Objective: To investigate the molecular mechanism of the growth inhibitory effect of matrine on K562 cells in JAK/STAT3 mediated signal pathway.
Methods: Western blot analyses were performed to investigate the differential expression of JAK2, STAT3, phosphor-STAT3 (Tyr705 & Ser727) and phosphor-JAK2 proteins after matrine treatment in K562 cells with or without human recombinant interleukin 6 (IL-6) pretreatment. The expression of STAT3 response gene products such as Bcl-xL, Cyclin D1 and c-Myc, were investigated by Western blot and quantitative real time RT-PCR (qRT-PCR). Expression of IL-6, a potent upstream activating factor of JAK/STAT3 pathway, was analyzed by both real time qRT-PCR and ELISA.
Resutls: Western blot revealed that matrine treatment resulted in a strong down-regulation of phosphor-STAT3 both in Tyr705 and Ser727 sites or phosphor-JAK2 proteins expression without significant effects on the total STAT3 and JAK2 proteins.

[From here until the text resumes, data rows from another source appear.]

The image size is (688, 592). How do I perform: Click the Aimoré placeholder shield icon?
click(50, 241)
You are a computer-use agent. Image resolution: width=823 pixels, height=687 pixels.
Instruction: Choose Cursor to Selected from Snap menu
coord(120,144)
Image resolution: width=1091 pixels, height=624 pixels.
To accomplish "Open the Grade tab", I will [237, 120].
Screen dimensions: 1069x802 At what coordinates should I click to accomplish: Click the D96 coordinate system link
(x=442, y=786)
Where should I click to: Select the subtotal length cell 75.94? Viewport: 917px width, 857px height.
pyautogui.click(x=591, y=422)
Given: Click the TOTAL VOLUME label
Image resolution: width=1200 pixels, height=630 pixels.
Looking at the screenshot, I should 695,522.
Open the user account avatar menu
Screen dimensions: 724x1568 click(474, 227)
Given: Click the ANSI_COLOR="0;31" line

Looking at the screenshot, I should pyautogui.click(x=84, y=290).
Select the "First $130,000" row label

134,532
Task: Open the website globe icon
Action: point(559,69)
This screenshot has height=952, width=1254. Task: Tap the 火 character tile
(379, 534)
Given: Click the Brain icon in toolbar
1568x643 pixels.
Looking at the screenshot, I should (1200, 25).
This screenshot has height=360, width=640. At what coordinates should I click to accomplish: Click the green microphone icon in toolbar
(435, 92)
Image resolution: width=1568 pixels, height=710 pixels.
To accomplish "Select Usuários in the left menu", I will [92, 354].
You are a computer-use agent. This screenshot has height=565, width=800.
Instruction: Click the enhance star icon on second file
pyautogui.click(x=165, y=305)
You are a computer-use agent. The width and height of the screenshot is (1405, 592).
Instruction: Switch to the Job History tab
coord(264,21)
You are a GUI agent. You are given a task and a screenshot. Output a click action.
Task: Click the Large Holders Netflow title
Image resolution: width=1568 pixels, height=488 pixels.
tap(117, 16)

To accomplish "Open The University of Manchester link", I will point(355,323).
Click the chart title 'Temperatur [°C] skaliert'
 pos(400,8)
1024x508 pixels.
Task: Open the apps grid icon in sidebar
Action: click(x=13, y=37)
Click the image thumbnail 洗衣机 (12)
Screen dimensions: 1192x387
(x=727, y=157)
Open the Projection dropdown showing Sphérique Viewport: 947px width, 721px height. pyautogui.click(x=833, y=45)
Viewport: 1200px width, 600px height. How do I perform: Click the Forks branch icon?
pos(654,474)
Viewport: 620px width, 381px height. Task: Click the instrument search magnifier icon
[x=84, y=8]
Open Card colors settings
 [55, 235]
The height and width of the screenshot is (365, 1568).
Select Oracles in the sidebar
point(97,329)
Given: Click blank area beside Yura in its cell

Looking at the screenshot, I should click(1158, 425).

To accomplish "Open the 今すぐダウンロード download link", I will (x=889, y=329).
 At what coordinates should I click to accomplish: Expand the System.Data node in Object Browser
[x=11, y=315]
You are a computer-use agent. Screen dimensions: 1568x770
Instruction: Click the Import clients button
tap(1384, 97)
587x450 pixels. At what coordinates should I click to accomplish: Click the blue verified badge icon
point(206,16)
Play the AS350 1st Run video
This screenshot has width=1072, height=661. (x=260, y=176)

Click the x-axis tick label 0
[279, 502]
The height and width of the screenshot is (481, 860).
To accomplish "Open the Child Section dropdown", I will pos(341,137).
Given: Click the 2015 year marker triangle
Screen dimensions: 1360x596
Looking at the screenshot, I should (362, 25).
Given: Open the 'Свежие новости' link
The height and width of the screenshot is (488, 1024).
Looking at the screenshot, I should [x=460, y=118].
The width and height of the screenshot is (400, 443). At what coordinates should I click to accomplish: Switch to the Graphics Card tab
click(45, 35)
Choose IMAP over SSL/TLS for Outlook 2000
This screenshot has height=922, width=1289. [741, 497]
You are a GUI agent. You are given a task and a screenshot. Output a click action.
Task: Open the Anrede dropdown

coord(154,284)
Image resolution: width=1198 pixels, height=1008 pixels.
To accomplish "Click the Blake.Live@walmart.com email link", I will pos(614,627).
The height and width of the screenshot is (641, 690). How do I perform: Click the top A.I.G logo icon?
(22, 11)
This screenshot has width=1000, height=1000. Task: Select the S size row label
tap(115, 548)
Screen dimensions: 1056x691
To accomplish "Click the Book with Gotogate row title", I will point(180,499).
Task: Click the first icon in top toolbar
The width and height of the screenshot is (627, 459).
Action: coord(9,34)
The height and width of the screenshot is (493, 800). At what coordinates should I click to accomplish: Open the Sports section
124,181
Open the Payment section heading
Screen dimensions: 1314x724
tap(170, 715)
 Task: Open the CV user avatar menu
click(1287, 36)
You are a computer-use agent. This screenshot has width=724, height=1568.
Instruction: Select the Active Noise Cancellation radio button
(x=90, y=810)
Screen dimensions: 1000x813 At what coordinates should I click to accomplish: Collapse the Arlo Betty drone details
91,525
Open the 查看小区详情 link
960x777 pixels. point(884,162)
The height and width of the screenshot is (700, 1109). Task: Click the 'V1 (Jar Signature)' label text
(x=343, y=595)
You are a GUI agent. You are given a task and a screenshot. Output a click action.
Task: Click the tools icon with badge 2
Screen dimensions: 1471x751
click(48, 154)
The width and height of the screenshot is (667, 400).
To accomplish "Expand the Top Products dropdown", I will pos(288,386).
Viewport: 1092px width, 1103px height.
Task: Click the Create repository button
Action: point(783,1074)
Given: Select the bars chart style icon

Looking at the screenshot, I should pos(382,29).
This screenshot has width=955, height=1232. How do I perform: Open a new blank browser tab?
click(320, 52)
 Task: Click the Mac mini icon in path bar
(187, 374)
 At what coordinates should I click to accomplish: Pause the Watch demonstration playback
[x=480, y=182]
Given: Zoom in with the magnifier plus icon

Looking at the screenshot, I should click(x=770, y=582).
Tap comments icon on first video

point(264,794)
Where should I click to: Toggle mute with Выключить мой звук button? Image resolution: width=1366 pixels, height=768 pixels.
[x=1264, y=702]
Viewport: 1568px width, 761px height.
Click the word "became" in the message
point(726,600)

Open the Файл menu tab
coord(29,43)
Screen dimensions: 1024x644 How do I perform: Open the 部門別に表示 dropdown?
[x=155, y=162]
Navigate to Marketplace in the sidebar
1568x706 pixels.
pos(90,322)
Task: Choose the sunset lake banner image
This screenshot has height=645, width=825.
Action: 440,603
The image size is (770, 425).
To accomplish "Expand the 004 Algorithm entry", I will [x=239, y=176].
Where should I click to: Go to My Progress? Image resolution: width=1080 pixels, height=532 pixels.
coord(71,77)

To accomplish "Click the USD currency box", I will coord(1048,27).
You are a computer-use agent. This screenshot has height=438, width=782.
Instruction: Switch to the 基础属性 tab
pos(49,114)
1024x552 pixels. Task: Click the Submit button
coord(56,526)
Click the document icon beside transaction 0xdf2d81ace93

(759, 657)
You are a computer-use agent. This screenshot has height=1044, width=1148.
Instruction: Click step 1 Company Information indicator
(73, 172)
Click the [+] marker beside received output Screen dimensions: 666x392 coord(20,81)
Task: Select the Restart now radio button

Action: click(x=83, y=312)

The expression of phosphor-Tyr705 STAT3 and phosphor-Ser727 STAT3 was decreased to 0.370 ± 0.172 in K562 cells treated with 0.5 mg/ml matrine for 48 h, respectively, from 0.690 ± 0.119 and 1.150 ± 0.263 in control cells, accompanied with a dramatical down-regulation of phosphor-JAK2 from 0.670 ± 0.137 to 0.049 ± 0.057 (P<0.05). In addition, it was found that the expression of Bcl-xL, Cyclin D1, c-Myc was decreased both at the transcription and protein level in K562 cells after matrine treatment. Matrine treatment resulted in a significant decrease in the expression level of IL-6 in K562 cells from (35.1 ± 1.93) to (10.74 ± 1.83) and (8.66 ± 1.24) pg/ml at the dose of 0.5 and 0.8 mg/ml, respectively (p<0.05). Matrine treatment could diminish the up-regulation of STAT3, JAK2, phosphor-STAT3 and phosphor-JAK2 protein following pretreatment with IL-6 in K562 cells.
Conclusion: Matrine exerts its anti-leukemia effect by interfering with the JAK2/STAT3 signaling pathway. The inhibition of IL-6 expression may play a pivotal role in the disruption of JAK/STAT pathway by matrine.
目的: 探讨JAK/STAT3介导的信号途径在苦参碱对K562细胞增殖抑制作用中的分子机制。
方法: 以不同浓度苦参碱处理K562细胞,Western blot法分析JAK/STAT3通路分子JAK2、STAT3及其磷酸化蛋白表达的改变;荧光实时定量RT-PCR及Western blot法分析STAT3下游调控基因Bcl-xL、Cyclin D1、c-Myc的表达;荧光实时定量RT-PCR及ELISA法检测K562细胞IL-6表达的改变。以IL-6预处理K562细胞,Western blot法分析苦参碱对细胞内JAK2、STAT3及其磷酸化蛋白表达的作用。
结果: 0.5 mg/ml苦参碱处理48 h, K562细胞内STAT3及JAK2总蛋白表达无明显变化,磷酸化STAT3(p-Tyr705 STAT3、p-Ser727 STAT3)和磷酸化JAK2 (p-JAK2)表达水平分别由处理前的0.690± 0.119、1.150±0.263和0.670±0.137下降至0.370±0.024、0.700±0.172和0.049±0.057。苦参碱对STAT3下游调控基因Bcl-xL、Cyclin D1及c-Myc的转录及蛋白表达均有抑制作用,并可显著抑制IL-6的表达和分泌,0.5和0.8 mg/ml苦参碱处理后细胞培养上清中IL-6浓度分别为(10.74±1.83) pg/ml和(8.66± 1.24) pg/ml,较处理前[(35.1±1.93) pg/ml]显著降低(P<0.05)。IL-6预处理K562细胞后,STAT3、JAK2、p-STAT3及p-JAK2表达均有增加,苦参碱可抑制IL-6对上述分子表达的上调。
结论: 苦参碱抑制K562细胞增殖与JAK/STAT3介导的信号通路抑制有关,IL-6表达抑制可能是苦参碱调控JAK/STAT3通路活性的始动机制。